Italy remains the worst-affected European country from coronavirus, with almost 14,000 deaths, and has the most stringent of the continent’s lockdowns, imposed on 8 March and barring residents from leaving their homes even to exercise.

Everyone looks at others as a potential danger.
Alice Miazzo 
Milan resident

In recent weeks, videos of mayors in some Italian cities taking to the streets to berate citizens who are not at home went viral, while more than 40,000 people have been fined for violating the lockdown. But it isn’t only the police and authorities that are enforcing the rules.

Across Europe, ordinary citizens have appointed themselves as enforcers of the lockdown. In Spain they have even been given a name: ‘the balcony police’.

But the phenomena has spread across Europe.

Alice from London told Euronews that she was verbally abused on her residential street for letting her two-and-a-half year old daughter play on the pavement outside her house.

"We don't have a garden for her to play in, so we have to go out," she said. "It's not like she's a live germ bomb walking around diffusing the virus."

Police encouragement?

In Britain, at least six police forces have set up dedicated phone lines for people to report their neighbours.

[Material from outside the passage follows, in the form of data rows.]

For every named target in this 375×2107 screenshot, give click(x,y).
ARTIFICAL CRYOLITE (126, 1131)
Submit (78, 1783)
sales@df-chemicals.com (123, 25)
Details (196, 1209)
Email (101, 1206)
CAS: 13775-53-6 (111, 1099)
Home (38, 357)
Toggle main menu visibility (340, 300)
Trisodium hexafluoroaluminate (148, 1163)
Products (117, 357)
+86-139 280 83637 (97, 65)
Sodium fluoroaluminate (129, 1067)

Of the six, only two were willing to comment on the phone lines - Greater Manchester and West Midlands police. Both refused to reveal the numbers of calls they had received.

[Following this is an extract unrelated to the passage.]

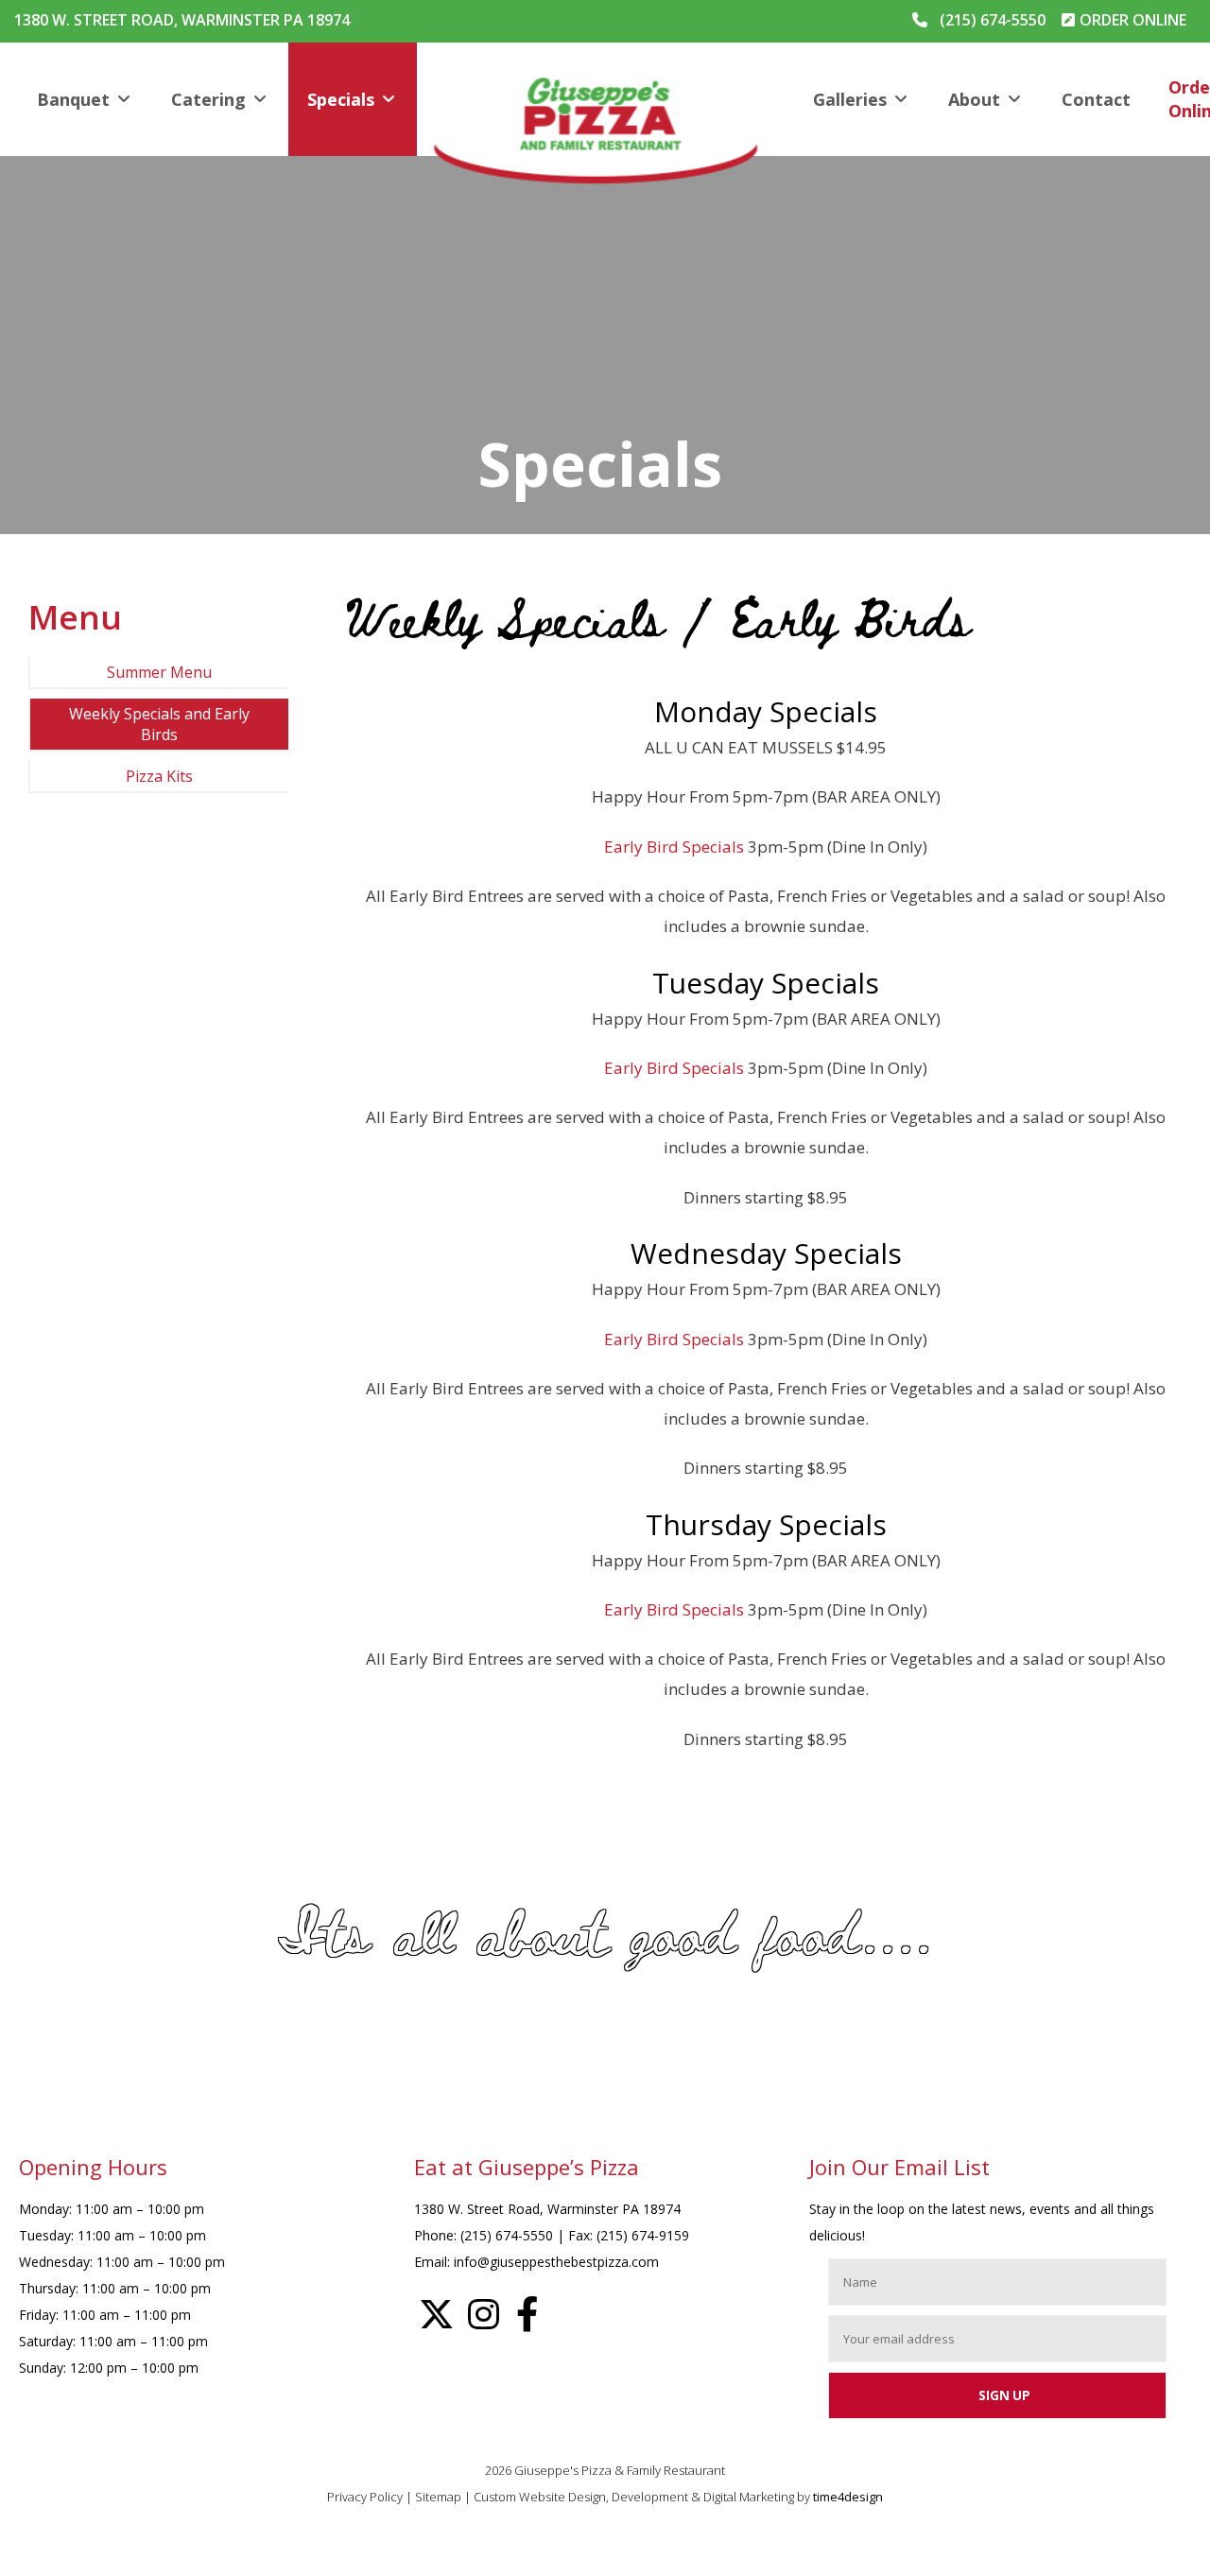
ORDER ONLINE (1133, 19)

But even in countries where the lockdown has been less stringent than elsewhere in Europe, members of the public have been overzealous in encouraging their neighbours to stay home.

'Absolute morons'

Jasmin Bauomy and her flatmate had spent three full days in their Hamburg apartment last Saturday when they decided it was time to get out of the house. They stuck to their neighbourhood, kept their distance and combined their walk with a grocery run.

As they walked, Bauomy was aware of shouting coming from a balcony above them.

“Look at you going out for a stroll while everyone is at home. You absolute morons,” the man ranted. “It’s because of you people are getting sick.”

Germany is not on full lockdown, and while people are staying at home they are permitted to leave the house for walks, runs and to visit the shops. As such, Bauomy wasn’t breaking any rules.

“He didn't want to hear an answer. He just wanted to yell at us without knowing the circumstances. To be honest, it kind of soured our entire run and our conversation kept reverting back to that moment,” she told Euronews.

Public figures are not immune

Not all of the civilian enforcement of the lockdown restrictions have come from balconies, in many cases it has been online. Natalie Bennett, the Green Party peer and former leader, was told by a stranger on Twitter that she "should be at home" after tweeting about her return from parliament.

But Bennett told Euronews that as society was under "tremendous stress", anxiety and fear were running rampant. As such, understanding is needed on both sides.

"I think we really need to focus on kindness, charity and understanding at the moment - and that means both for people thinking about commenting on the behaviour of others and those who are the subject of comments," she said.

For Alice Miazzo, 32 from Milan, the attitude of people on the street towards each other is a sign that Italians are looking for someone to blame for the crisis.

“I do not feel comfortable when I’m outside. When you are queueing to enter somewhere - like pharmacies or supermarkets, as nothing else is open, people stare at you, because you are supposed to stay home,” she said.

“On the one hand we are all together facing this emergency. But on the other, everyone looks at others as a potential danger or as a figure to blame for this sacrifice.”